* [WHAT THE TASK REQUIRES] Retype the material that follows exactly, limited to the lines from the one with "Image resolution: width=444" through the one with "Given: Switch to the Links tab", and keep out all pictures.

START PROVIDED MATERIAL

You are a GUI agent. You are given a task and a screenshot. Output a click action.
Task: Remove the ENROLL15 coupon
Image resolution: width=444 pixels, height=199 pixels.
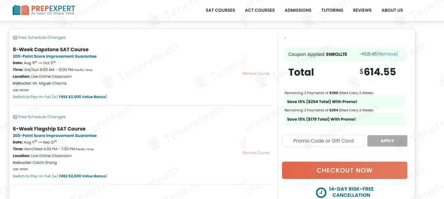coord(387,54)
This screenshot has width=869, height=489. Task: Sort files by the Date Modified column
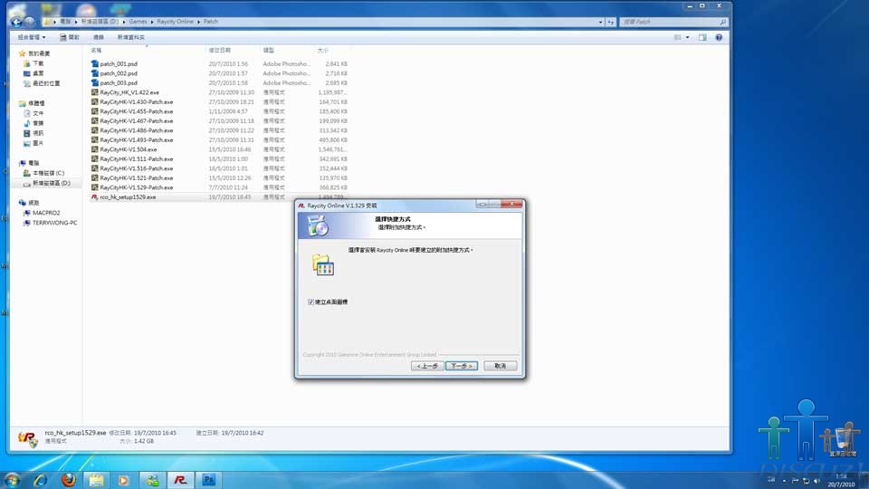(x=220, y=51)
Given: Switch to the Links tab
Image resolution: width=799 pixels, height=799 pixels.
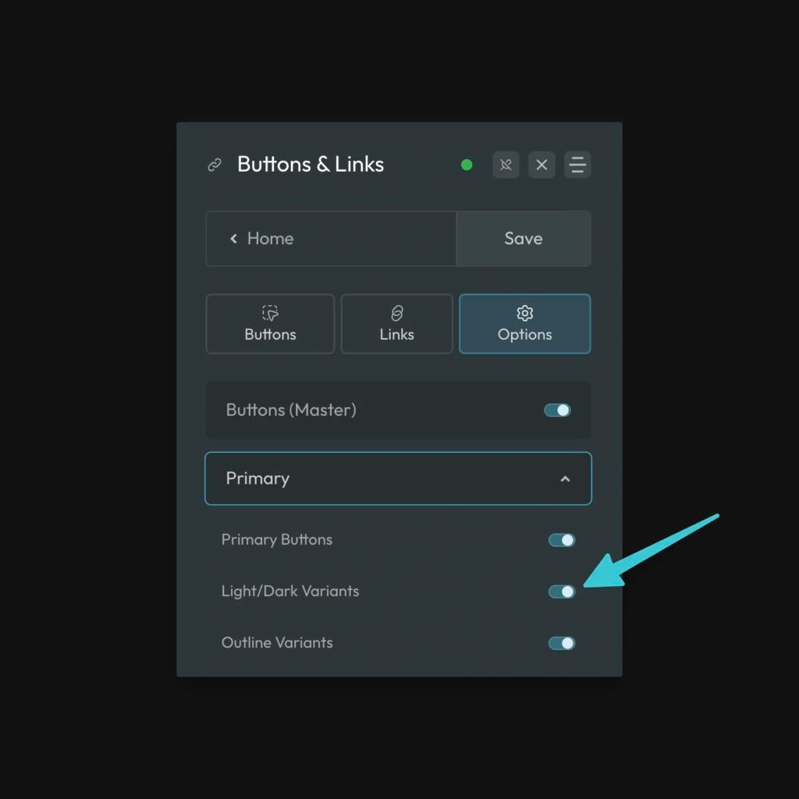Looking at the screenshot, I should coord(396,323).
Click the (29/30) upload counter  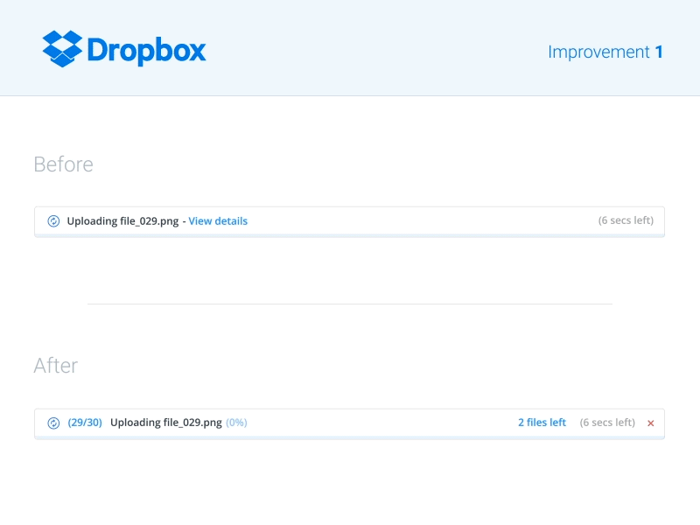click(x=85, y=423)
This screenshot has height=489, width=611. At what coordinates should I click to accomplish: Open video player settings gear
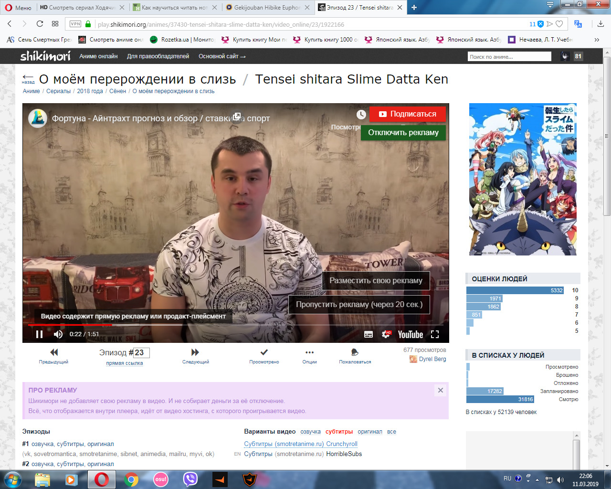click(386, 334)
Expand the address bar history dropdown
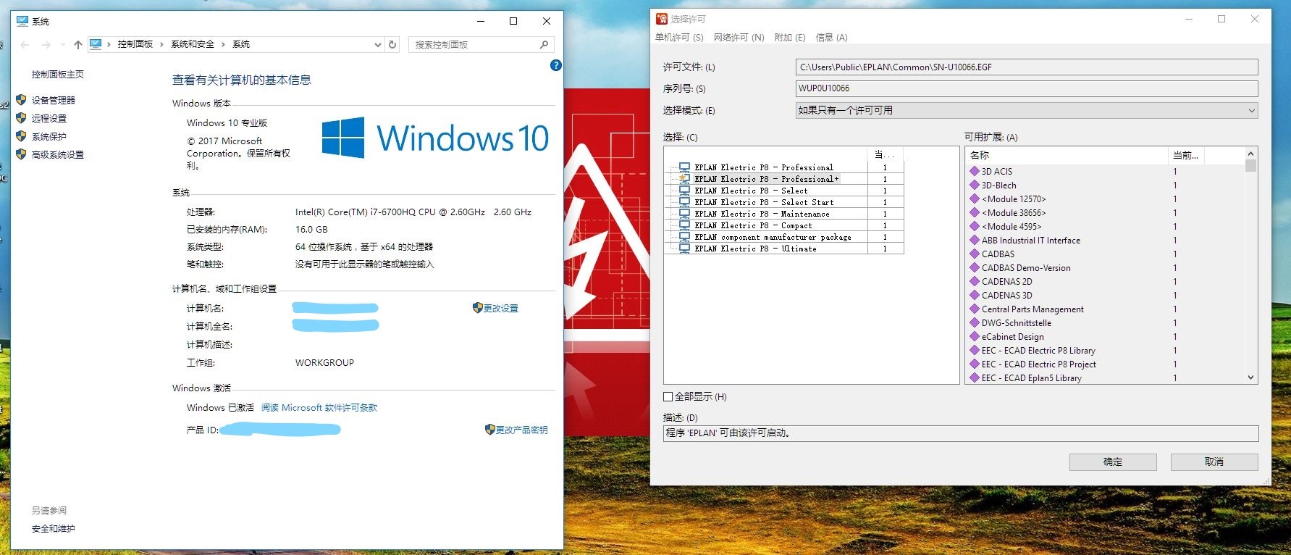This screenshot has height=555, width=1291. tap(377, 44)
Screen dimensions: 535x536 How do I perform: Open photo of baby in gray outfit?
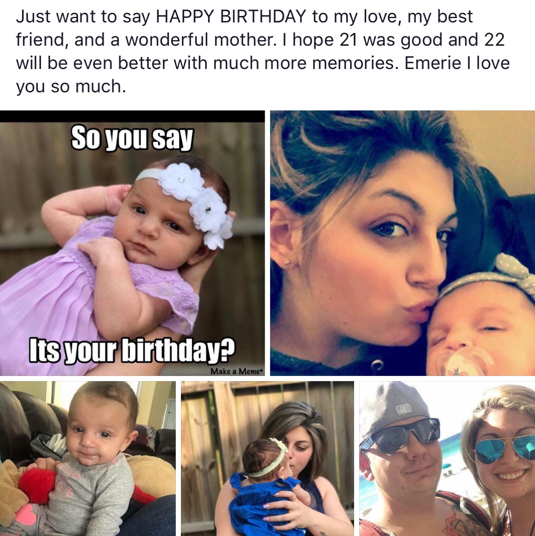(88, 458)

END PROVIDED MATERIAL

* [RESULT OF THIS EXERCISE]
Image resolution: width=444 pixels, height=199 pixels.
coord(387,54)
This screenshot has width=869, height=489. Task: Sort files by the Date Modified column
(x=220, y=51)
Given: Switch to the Links tab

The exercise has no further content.